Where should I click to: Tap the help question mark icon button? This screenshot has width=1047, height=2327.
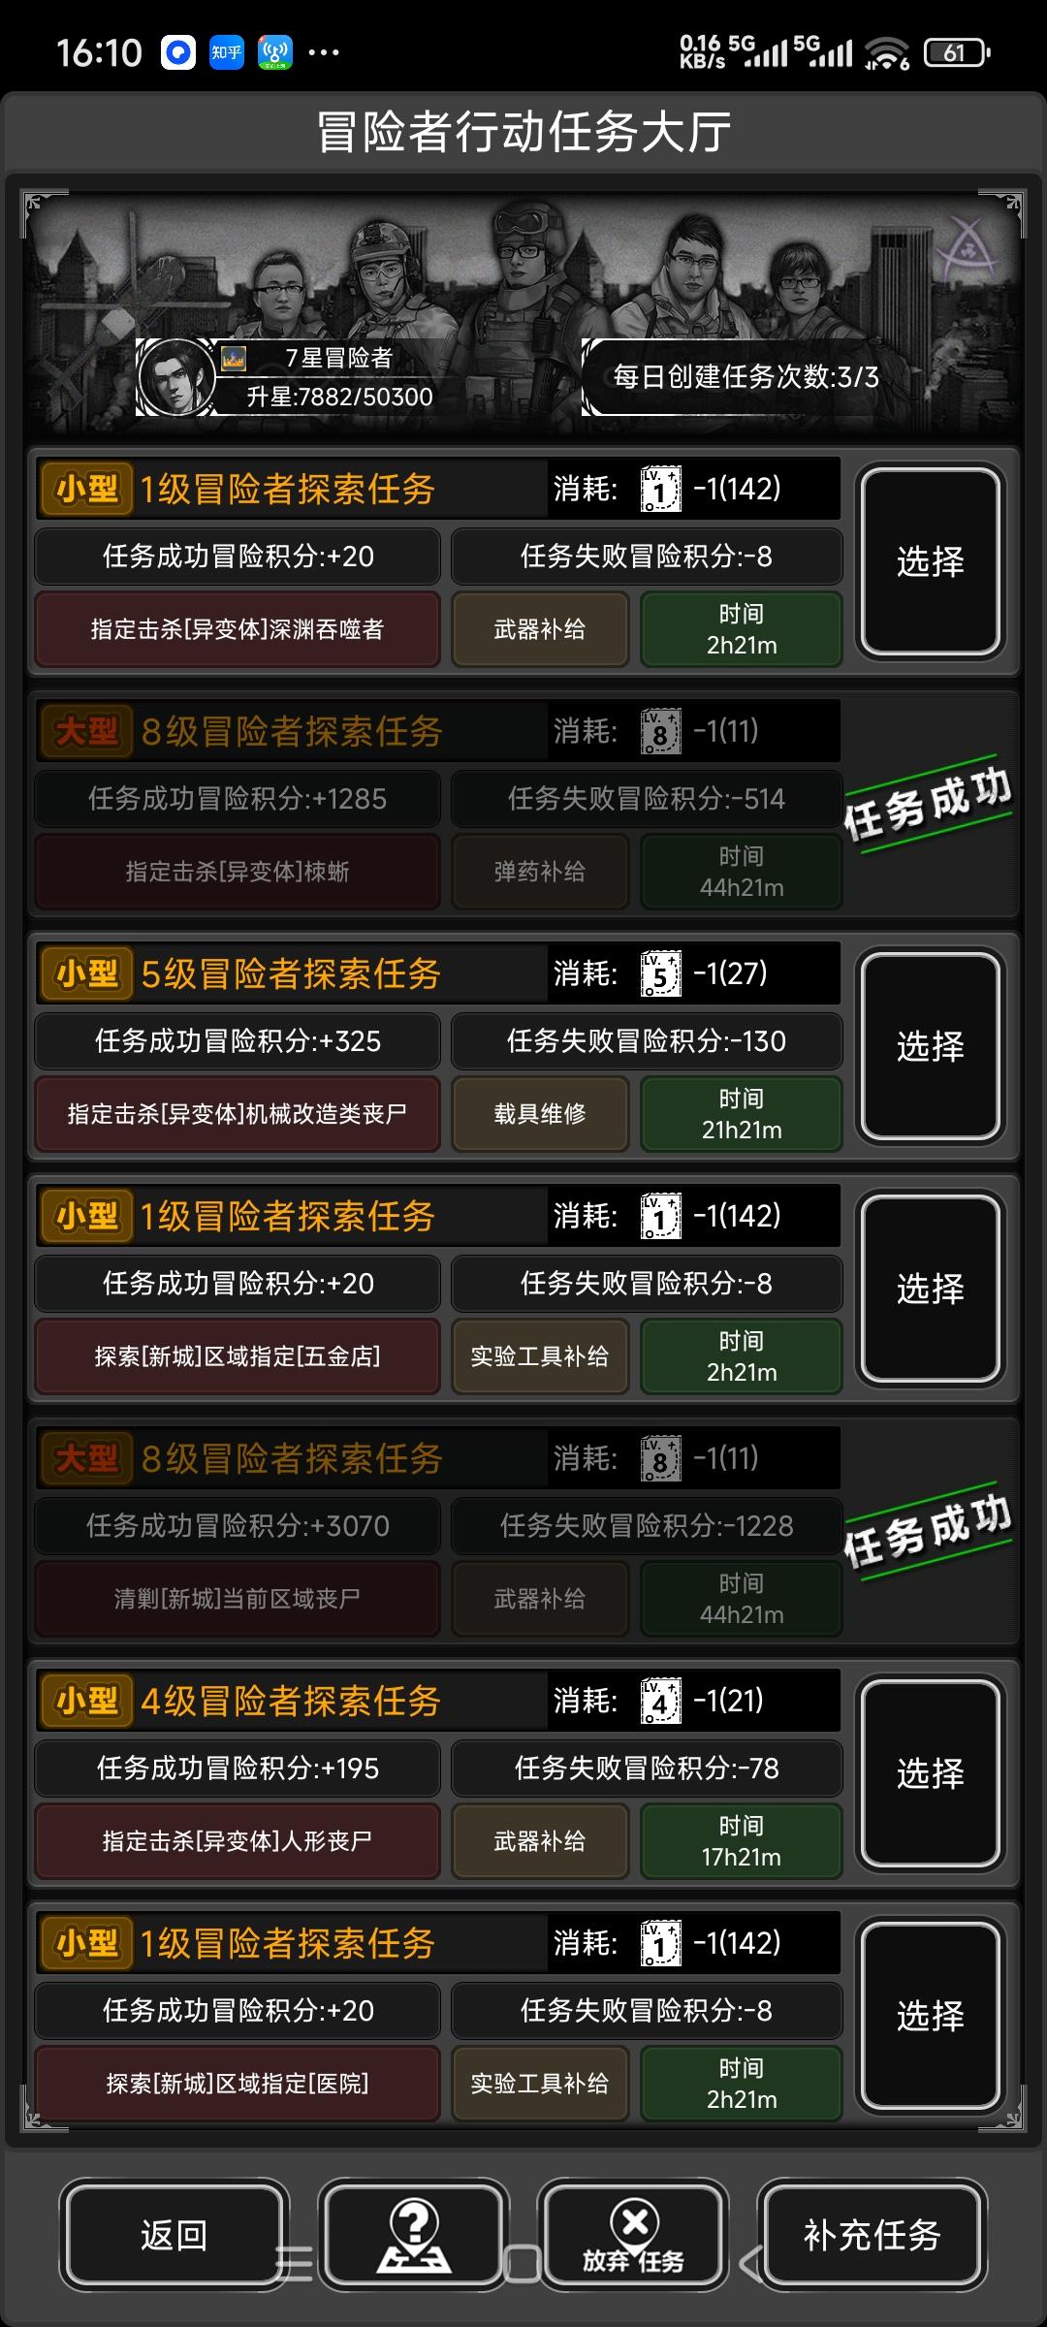pos(414,2235)
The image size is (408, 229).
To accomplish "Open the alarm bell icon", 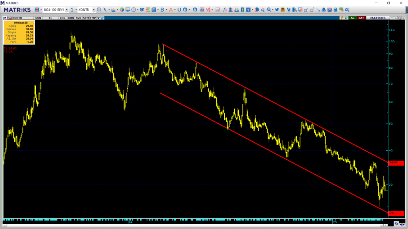I will 324,10.
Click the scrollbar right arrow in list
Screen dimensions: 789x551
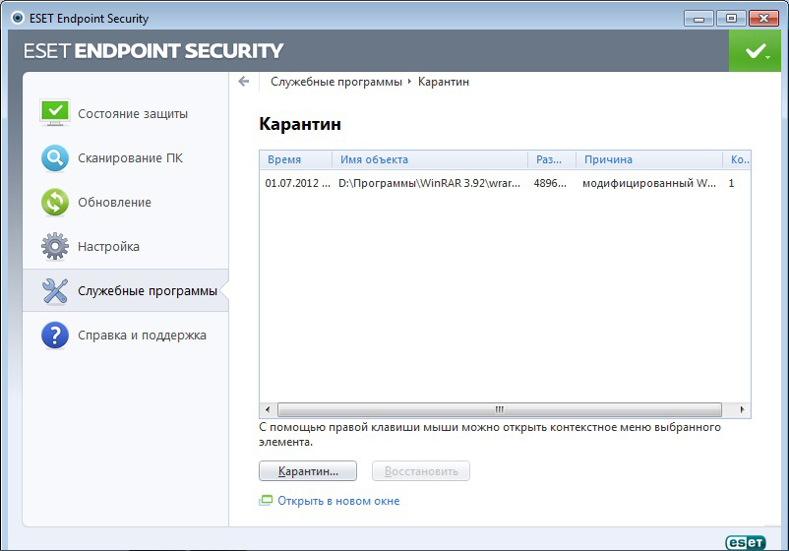(x=744, y=409)
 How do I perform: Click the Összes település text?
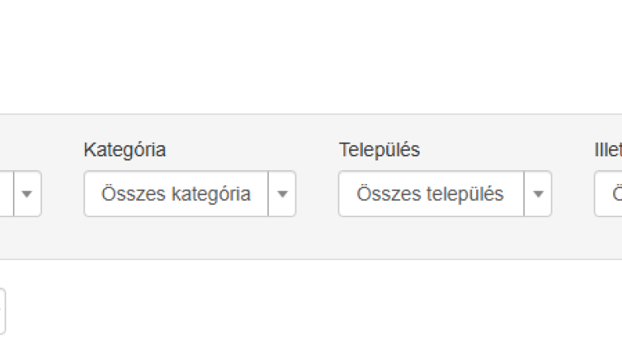tap(430, 194)
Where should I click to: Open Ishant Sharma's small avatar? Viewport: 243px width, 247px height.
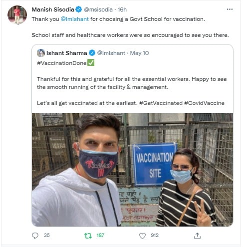click(x=41, y=53)
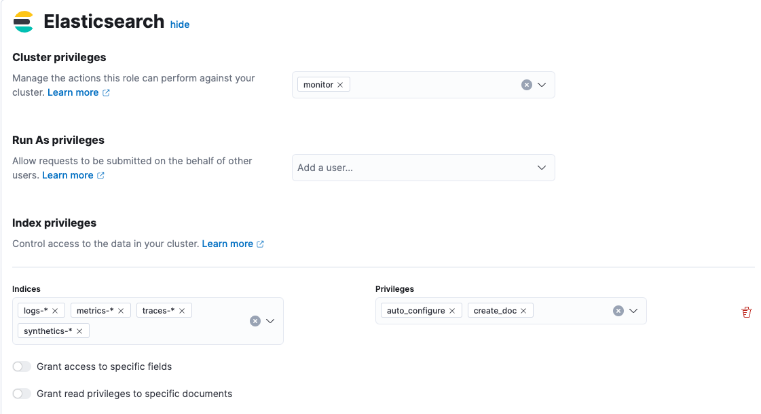Delete the index privilege row using trash icon
The height and width of the screenshot is (414, 761).
click(747, 312)
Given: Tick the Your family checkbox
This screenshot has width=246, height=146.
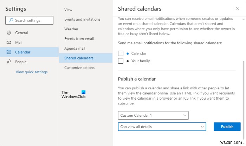Looking at the screenshot, I should coord(121,61).
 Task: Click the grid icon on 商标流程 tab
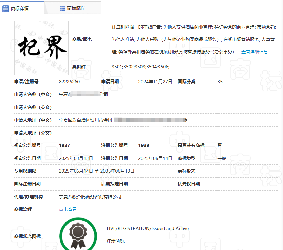pos(63,8)
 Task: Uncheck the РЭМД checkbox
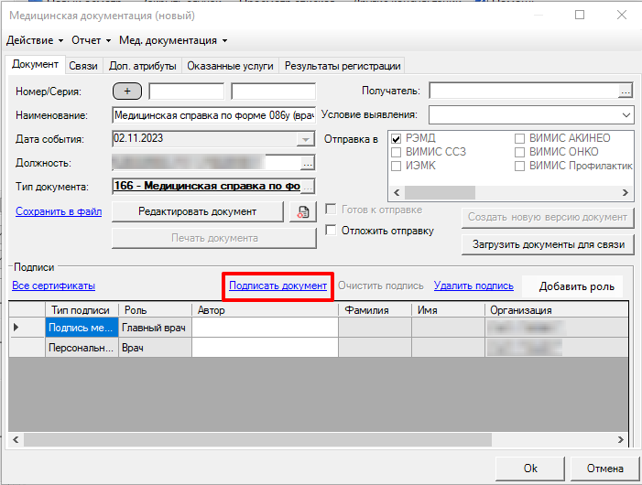point(396,138)
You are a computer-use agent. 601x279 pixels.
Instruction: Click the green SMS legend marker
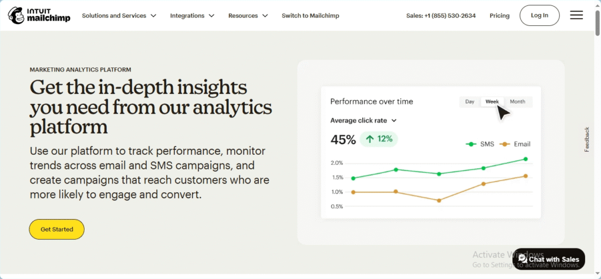pyautogui.click(x=471, y=144)
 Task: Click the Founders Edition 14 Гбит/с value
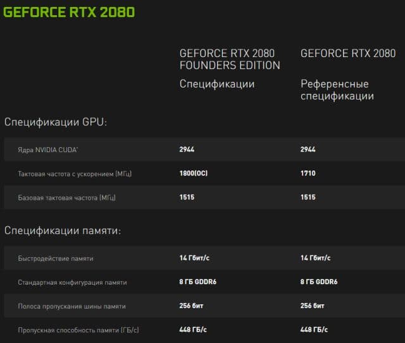(x=194, y=258)
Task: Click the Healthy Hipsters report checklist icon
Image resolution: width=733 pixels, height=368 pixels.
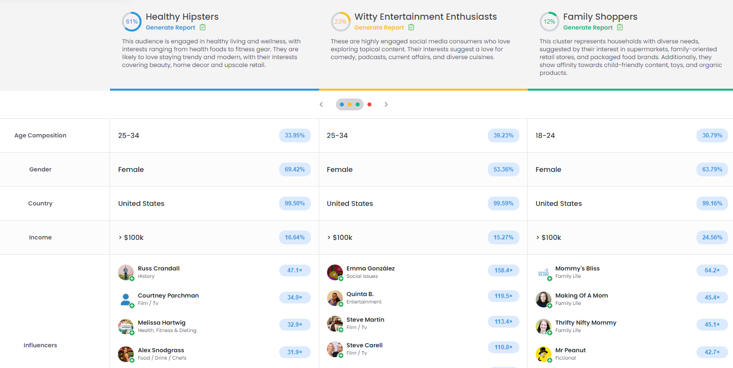Action: coord(203,28)
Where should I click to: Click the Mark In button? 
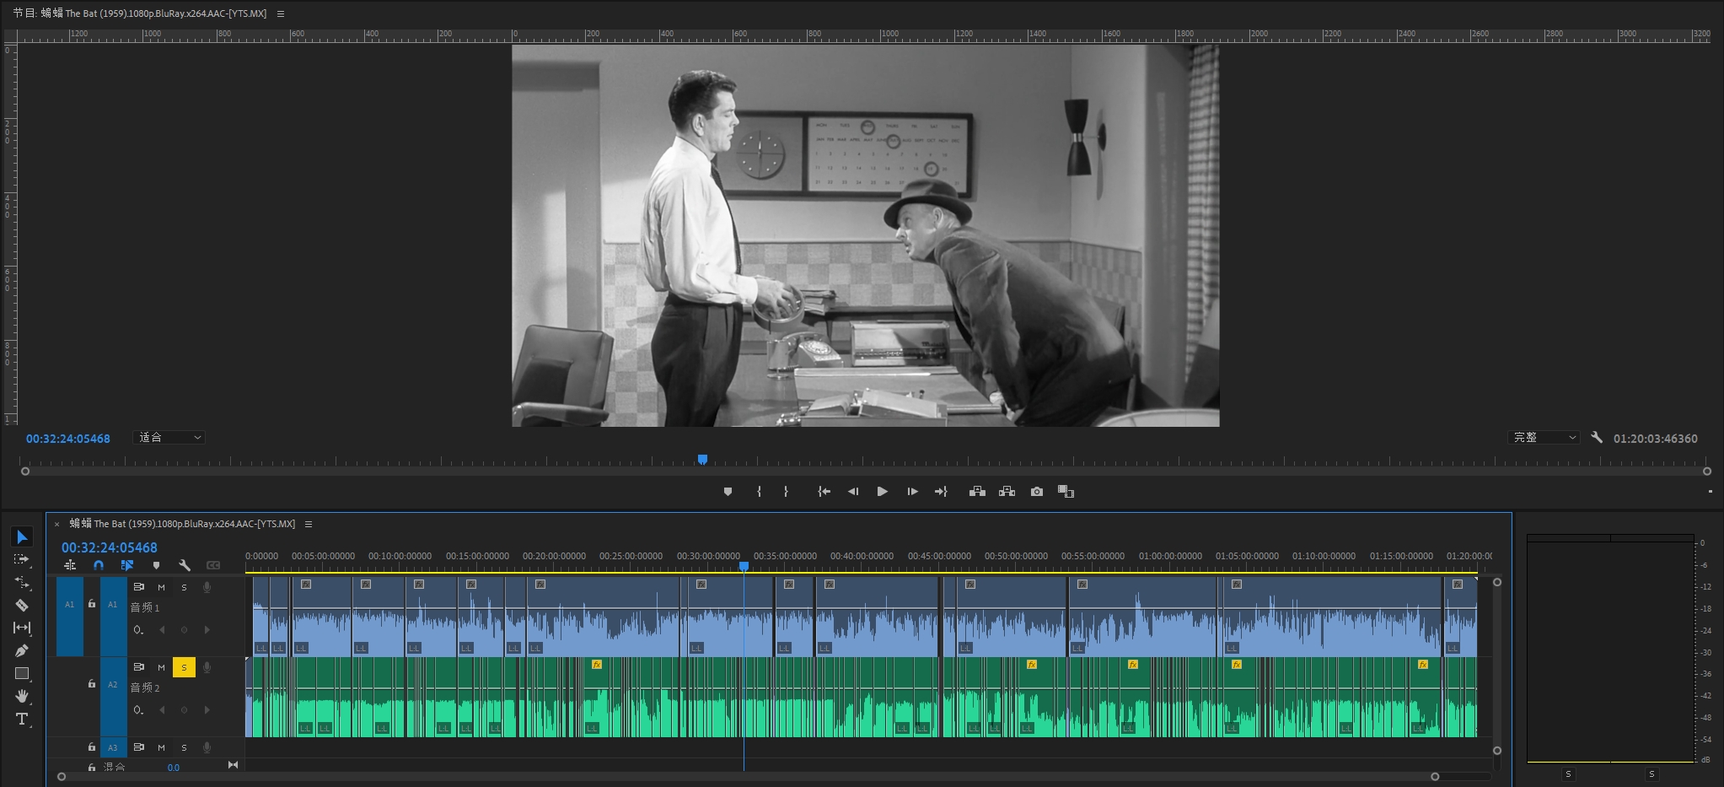coord(759,492)
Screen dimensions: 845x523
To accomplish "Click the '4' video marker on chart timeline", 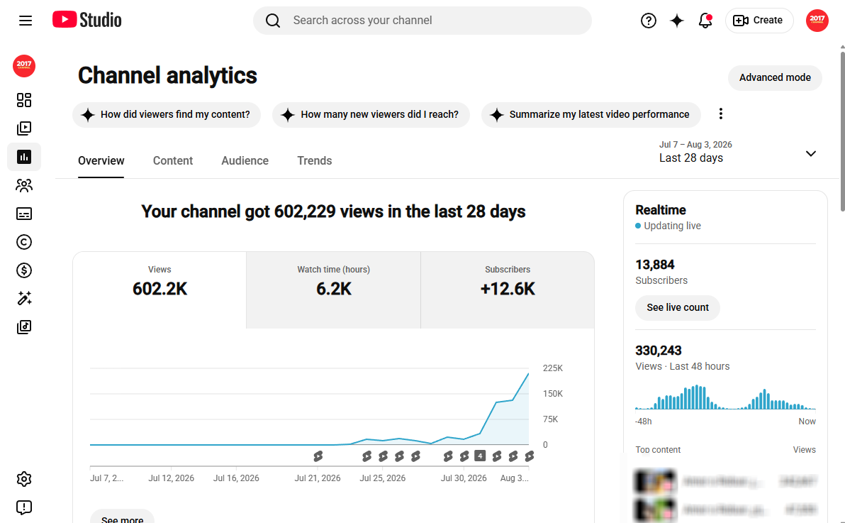I will coord(480,456).
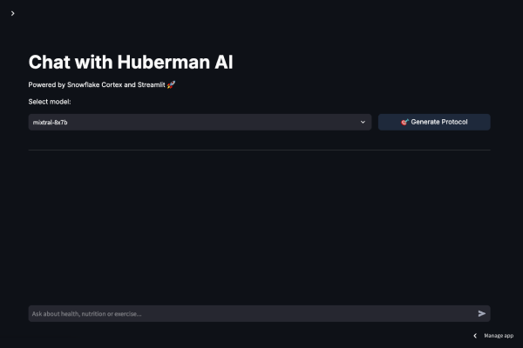Click the 'mixtral-8x7b' text in the selector

coord(51,122)
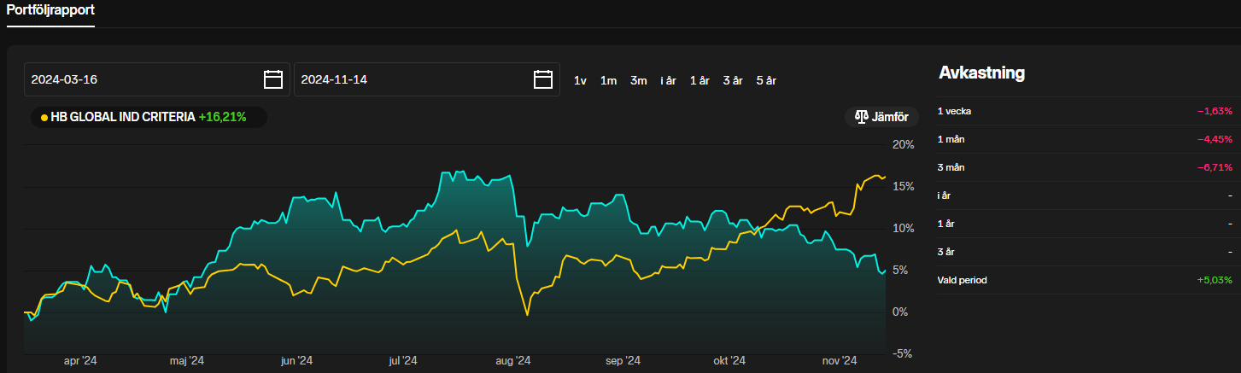Choose the 3 år time range
Screen dimensions: 1241x373
pos(733,80)
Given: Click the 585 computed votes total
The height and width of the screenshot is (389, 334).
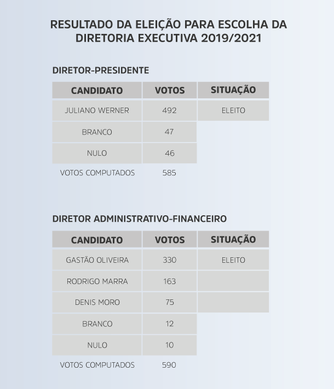Looking at the screenshot, I should pyautogui.click(x=169, y=173).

☆ ☆ ☆ ☆

AIM OF THE EXERCISE ▸ When a line among the entries above contains "Given", copy it.

TASK RESULT ▸
Given: Tick the Your family checkbox
Given: Click the 585 computed votes total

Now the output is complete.